‘Die Toten von Marnow’ (‘Marnow Murders,’ 2021)
Long-format television – six to eight hours to tell a single story, several seasons to follow (if ratings allow) – may have started in America with HBO. But its European manifestation has given us a lot of good viewing in 13 years since “The Killing” and “The Bridge” changed how we watch drama, and with it our expectations of stories. Stories have become more complex and the storytelling more intricate.

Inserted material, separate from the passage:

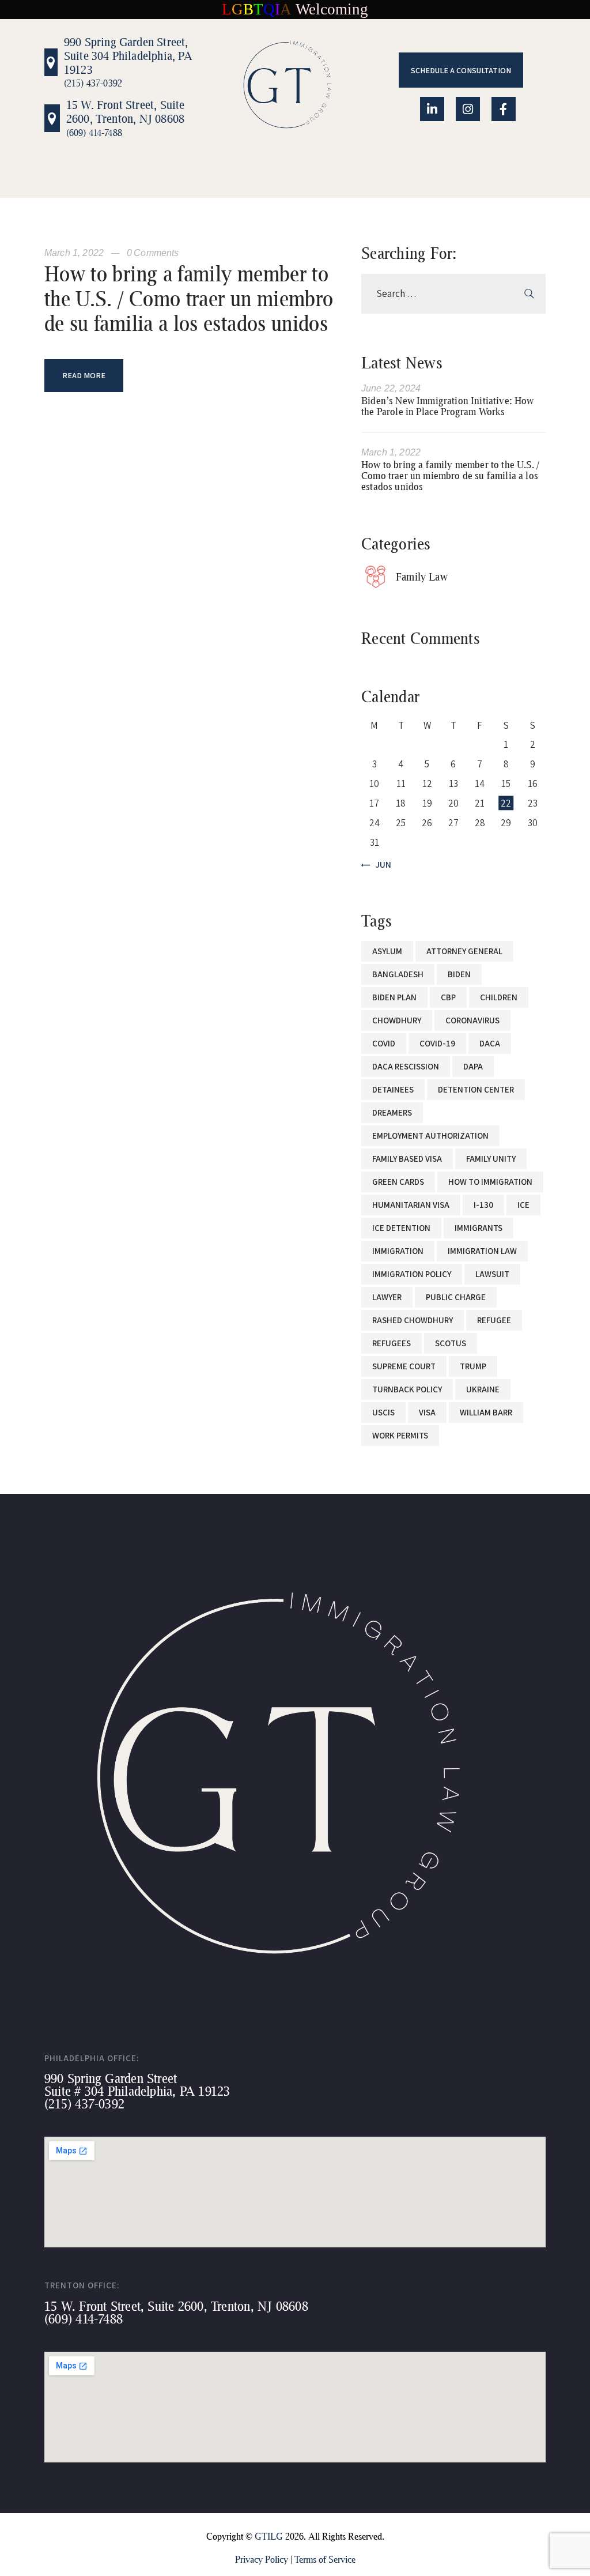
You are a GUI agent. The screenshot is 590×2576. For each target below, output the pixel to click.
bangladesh (397, 974)
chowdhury (396, 1020)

With that has come a lot of dross. Formulaic stories with caricatures instead of characters, detectives with ever-more exaggerated defects – we might even call them “defectives.” Watch the first 15 minutes and you’re back at the menu looking for something different. Those 15 minutes count on the algorithmic profile that platforms are building, however, and forever you’ll be overwhelmed by prompts for the sort of thing you wish you hadn’t tried to watch at all.

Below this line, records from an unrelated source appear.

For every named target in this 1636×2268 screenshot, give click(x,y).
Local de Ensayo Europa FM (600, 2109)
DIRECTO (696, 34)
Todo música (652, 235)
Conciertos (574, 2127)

Not so with “Die Toten von Marnow,” a title much better than the English translation that hit our screens. “Marnow Murders” conveys a sense of yet another turn of the crank of some AI-based writing machine. Pick a new location. Write the same old story. The German title focuses on the dead, however, and how they came to be no more, and that’s important. Is there a serial killer on the loose? So far, so familiar. But the storytelling soon takes over and we’ve delving into a history that some Germans (and pharmaceutical companies) know but would rather forget, and others may never have known about.
That too is a common plot. What impressed me about the writing, however, was how the narrative emerges from its fragments. I think of it this way: The storytelling works by piecing back together most but far from all the thousands of shards of glass from the windshield of a car that’s been in a fatal collision with something, where the other object has vanished. That’s not the plot, just a metaphor.
A novel would have had a narrator of some sort. But screenplays don’t have that comforting device, that crutch of epistemology, of knowing, unless for some reason the writers insert what people in live television production call a continuity announcer, the disembodied voice linking one show with the next.
“Die Toten von Marnow,” like the best of this format of television, jumps in time and place, demanding that viewers concentrate over its eight episodes and six running hours, remembering characters from earlier and years back from the present. This structure commands attention. The viewer becomes an active participant in meaning-making, much as Dewey (1934/1958) theorized was the case for all art. It is far from the “cool” passivity that Marshall McLuhan thought the technology of television must induce. The viewer is building something from the pieces of narrative, much as the characters are in piecing clues together to find the killer, while uncovering why these several people have had to die.
This show isn’t unique in that regard, but it’s good at it. The lead actors both won best in class at the German Television Awards. The show got a nomination for best mini-series.
Dewey, J. (1934/1958). Art as Experience. New York: Capricorn.